Egberts E, Hackett P B, Traub P
Hoppe Seylers Z Physiol Chem. 1976 Dec;357(12):1179-92.
The effect of mengovirus infection on the protein synthetic capacity of Ehrlich ascites tumor cells cultured in vitro was studied in vivo and in vitro employing postnuclear supernatants prepared at various times post-infection in the absence and in the presence of 1% Triton X-100. The amino acid incorporating activities of extracts obtained in the presence of the detergent were reduced by about 30% compared with the capacities of the corresponding postnuclear supernatants prepared in the absence of Triton X-100; but the course of the activity vs. time curve was not influenced by the detergent. Under the conditions employed, the postnuclear supernatants were unable to reinitiate protein synthesis once elongation of nascent polypeptide chains concomitant with ribosome runoff was completed. After mengovirus infection, a gradual disappearance of polysomes from postnuclear supernatants and a simultaneous accumulation of monosomes was observed. The protein-synthesizing activities of normal and infected cells were inversely proportional to the monosome concentrations of their corresponding extracts. Qualitatively, protein synthesis in intact cells and in postnuclear supernatants responded similarly to mengovirus infection. In both cases an initial reduction of host-specific amino acid incorporation was followed by a burst of viral protein synthesis. However, the two activity vs. time curves showed the following significant differences: 1) The activities of extracts from control cells and from mengovirus-infected cells nearly in the infectious cycle were low compared with the activities observed in vivo. 2) In the middle of the infectious cycle, the peak of viral protein synthesis occurred later and the activity was higher in vitro. 3) Finally, in the late period of the infectious cycle the postnuclear supernatants had considerable protein synthesizing activity, at a time when protein synthesis in vivo was nil.

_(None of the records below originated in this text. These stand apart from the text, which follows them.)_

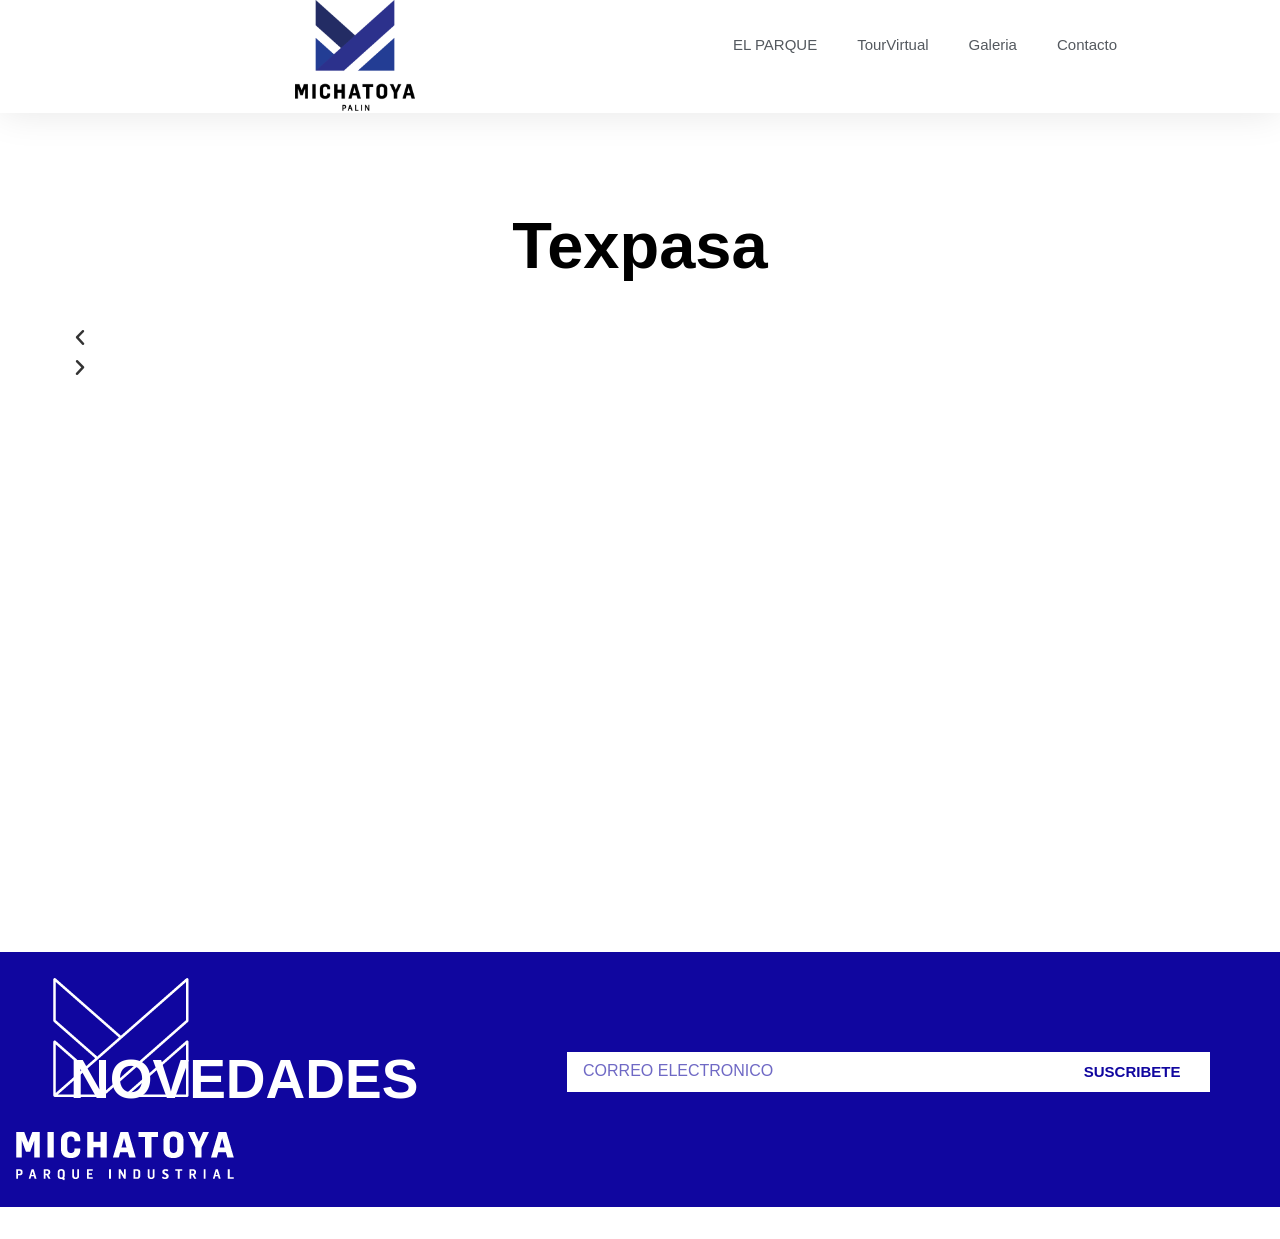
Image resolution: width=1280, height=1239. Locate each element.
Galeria (993, 44)
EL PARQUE (775, 44)
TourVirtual (892, 44)
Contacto (1087, 44)
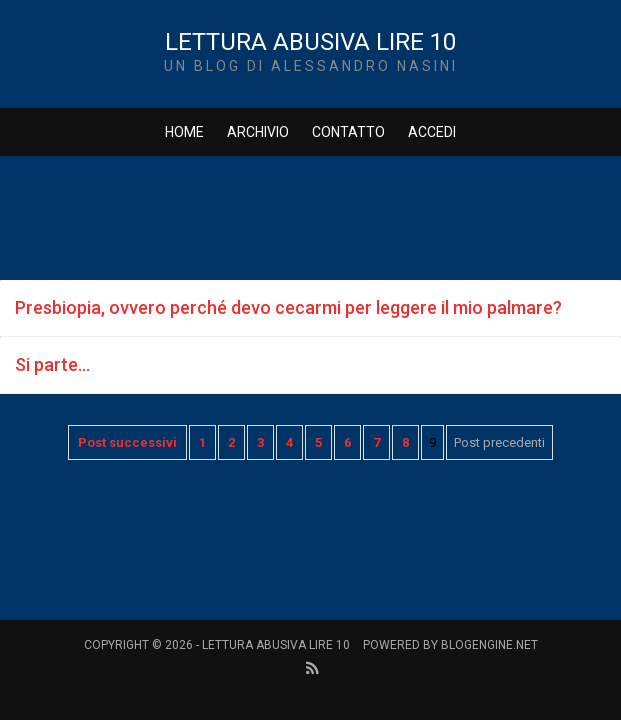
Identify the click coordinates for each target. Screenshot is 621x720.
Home (184, 132)
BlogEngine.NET (489, 645)
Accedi (432, 132)
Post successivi (127, 442)
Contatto (348, 132)
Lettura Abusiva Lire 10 (310, 42)
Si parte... (52, 364)
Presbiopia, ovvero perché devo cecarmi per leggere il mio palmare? (288, 307)
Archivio (258, 132)
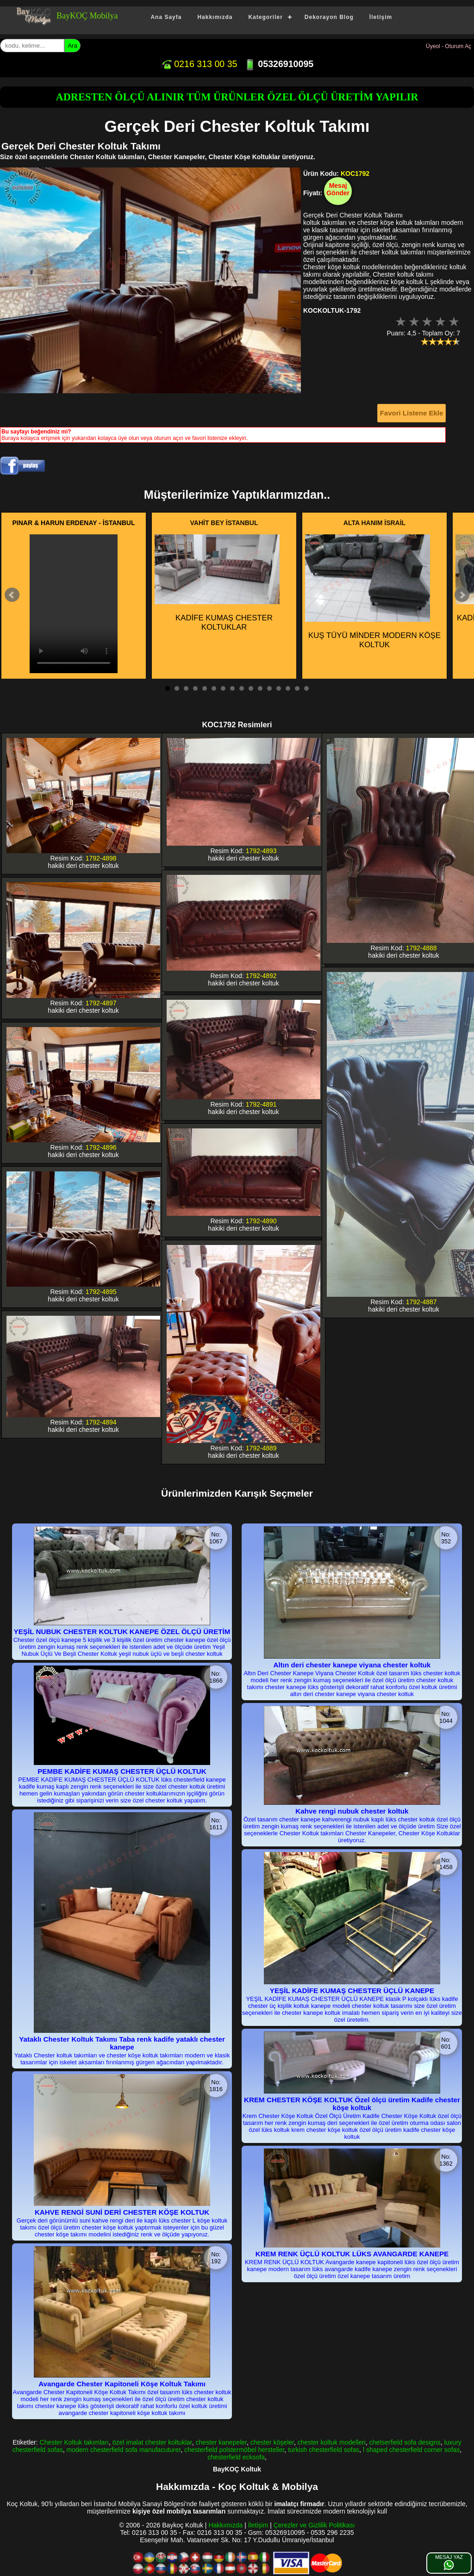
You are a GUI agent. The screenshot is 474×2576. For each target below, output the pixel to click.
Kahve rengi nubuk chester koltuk (351, 1811)
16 (306, 688)
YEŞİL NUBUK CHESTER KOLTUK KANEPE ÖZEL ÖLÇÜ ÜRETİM (122, 1631)
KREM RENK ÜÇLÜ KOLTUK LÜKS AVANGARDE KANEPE (352, 2254)
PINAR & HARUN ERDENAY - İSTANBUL (73, 522)
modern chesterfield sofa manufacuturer (124, 2449)
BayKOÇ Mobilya (87, 15)
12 (269, 688)
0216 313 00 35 (199, 64)
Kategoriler (265, 17)
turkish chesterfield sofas (323, 2449)
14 (288, 688)
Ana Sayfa (165, 17)
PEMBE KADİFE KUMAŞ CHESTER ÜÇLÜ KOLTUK (121, 1771)
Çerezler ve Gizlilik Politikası (314, 2525)
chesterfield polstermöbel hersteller (234, 2449)
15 (297, 688)
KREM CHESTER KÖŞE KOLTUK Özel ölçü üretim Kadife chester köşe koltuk (352, 2104)
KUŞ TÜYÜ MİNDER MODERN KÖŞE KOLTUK (373, 591)
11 (260, 688)
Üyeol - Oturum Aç (448, 46)
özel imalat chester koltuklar (152, 2442)
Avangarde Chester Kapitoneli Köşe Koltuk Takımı (122, 2384)
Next (462, 595)
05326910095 (278, 64)
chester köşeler (272, 2442)
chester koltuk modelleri (332, 2442)
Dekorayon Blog (329, 17)
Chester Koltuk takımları (74, 2442)
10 (251, 688)
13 (278, 688)
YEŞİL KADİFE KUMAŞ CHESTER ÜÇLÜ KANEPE (352, 1990)
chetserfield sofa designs (405, 2442)
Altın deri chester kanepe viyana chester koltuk (352, 1665)
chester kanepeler (221, 2442)
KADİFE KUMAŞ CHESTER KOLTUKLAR (217, 583)
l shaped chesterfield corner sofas (411, 2449)
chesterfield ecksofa (236, 2457)
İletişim (380, 17)
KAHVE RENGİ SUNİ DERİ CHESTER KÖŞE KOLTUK (122, 2212)
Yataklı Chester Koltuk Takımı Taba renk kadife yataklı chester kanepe (122, 2043)
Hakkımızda (214, 17)
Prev (12, 595)
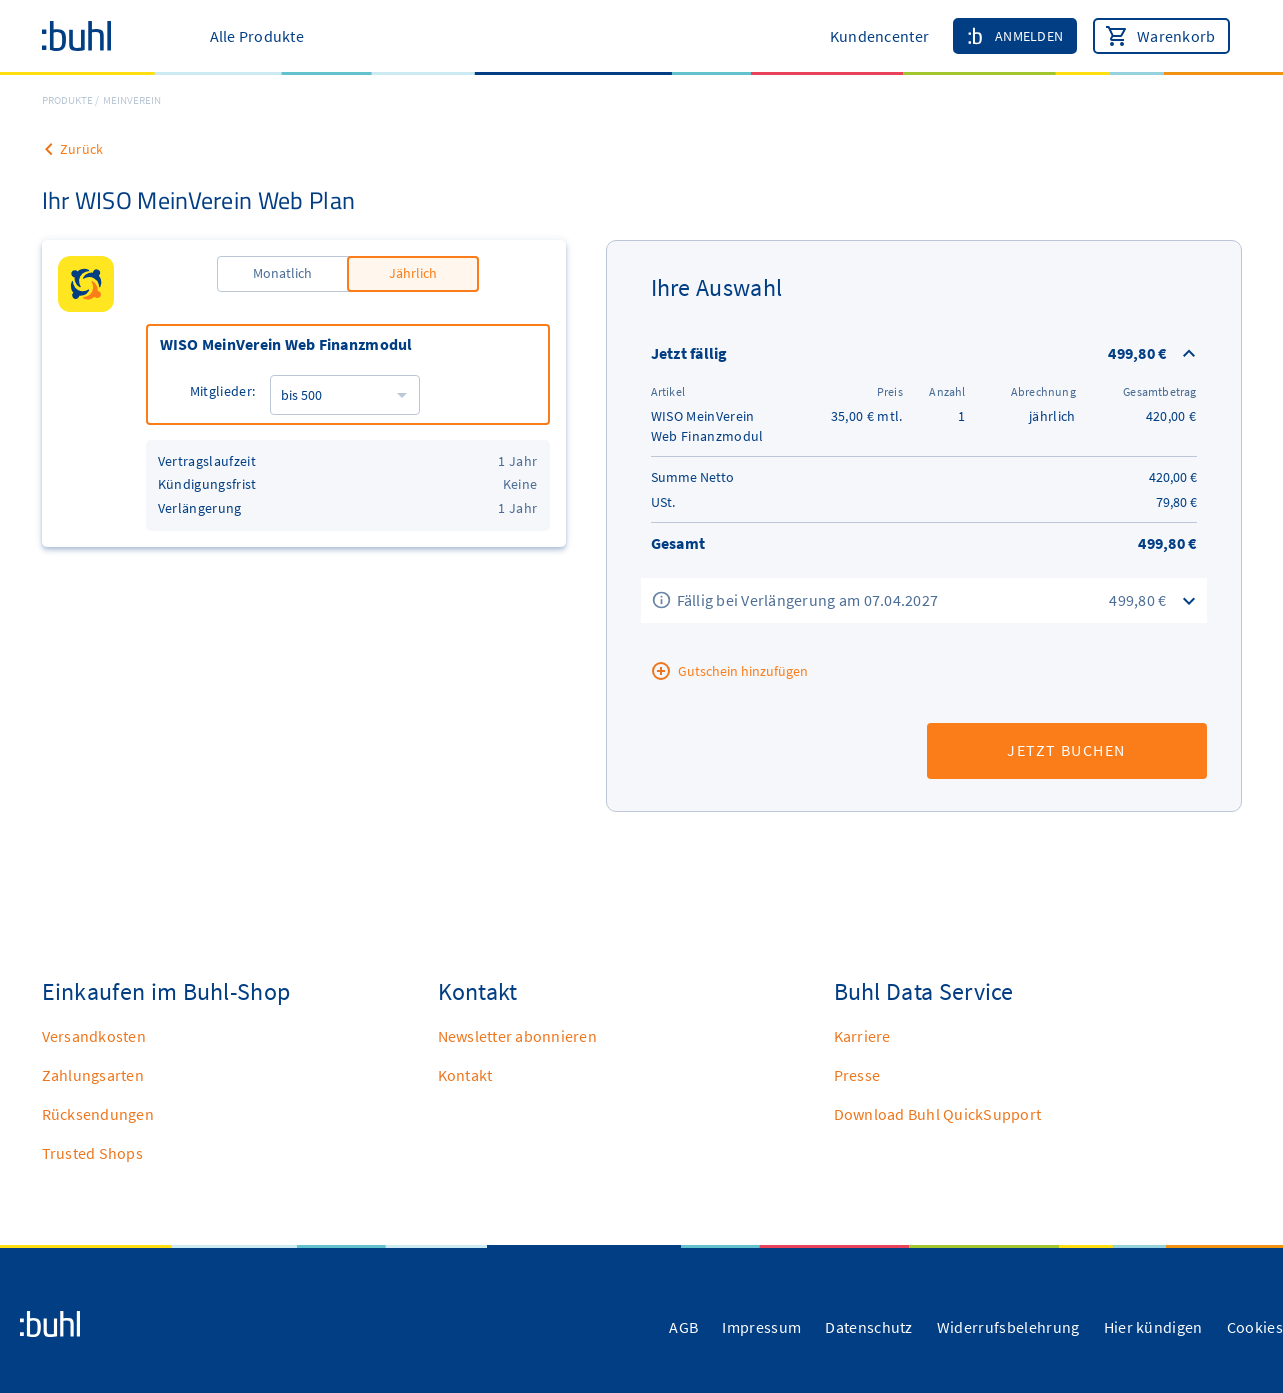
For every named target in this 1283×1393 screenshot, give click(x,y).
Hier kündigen (1153, 1327)
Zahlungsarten (93, 1075)
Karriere (862, 1036)
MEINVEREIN (132, 100)
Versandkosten (94, 1036)
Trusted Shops (92, 1153)
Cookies (1255, 1327)
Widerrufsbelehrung (1008, 1327)
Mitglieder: (223, 391)
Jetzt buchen (1066, 750)
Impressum (761, 1327)
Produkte (67, 100)
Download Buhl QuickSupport (938, 1114)
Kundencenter (879, 36)
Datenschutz (869, 1327)
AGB (683, 1327)
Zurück (82, 149)
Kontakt (465, 1075)
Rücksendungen (98, 1114)
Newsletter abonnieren (517, 1036)
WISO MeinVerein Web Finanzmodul (286, 344)
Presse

利用在感染后不同时间制备的核后上清液,在有无1% Triton X - 100存在的情况下,在体内和体外研究了脑心肌炎病毒感染对体外培养的艾氏腹水瘤细胞蛋白质合成能力的影响。与在无Triton X - 100情况下制备的相应核后上清液的能力相比,在去污剂存在下获得的提取物的氨基酸掺入活性降低了约30%;但活性与时间曲线的进程不受去污剂影响。在所采用的条件下,一旦与核糖体流失相伴的新生多肽链延长完成,核后上清液就无法重新启动蛋白质合成。脑心肌炎病毒感染后,观察到核后上清液中多核糖体逐渐消失,同时单核糖体积累。正常细胞和感染细胞的蛋白质合成活性与其相应提取物的单核糖体浓度成反比。定性地说,完整细胞和核后上清液中的蛋白质合成对脑心肌炎病毒感染的反应相似。在这两种情况下,宿主特异性氨基酸掺入首先降低,随后是病毒蛋白质合成的爆发。然而,两条活性与时间曲线显示出以下显著差异:1)与体内观察到的活性相比,对照细胞和处于感染周期近感染期的脑心肌炎病毒感染细胞提取物的活性较低。2)在感染周期中期,病毒蛋白质合成的峰值出现较晚,且体外活性较高。3)最后,在感染周期后期,核后上清液具有相当大的蛋白质合成活性,而此时体内蛋白质合成已不存在。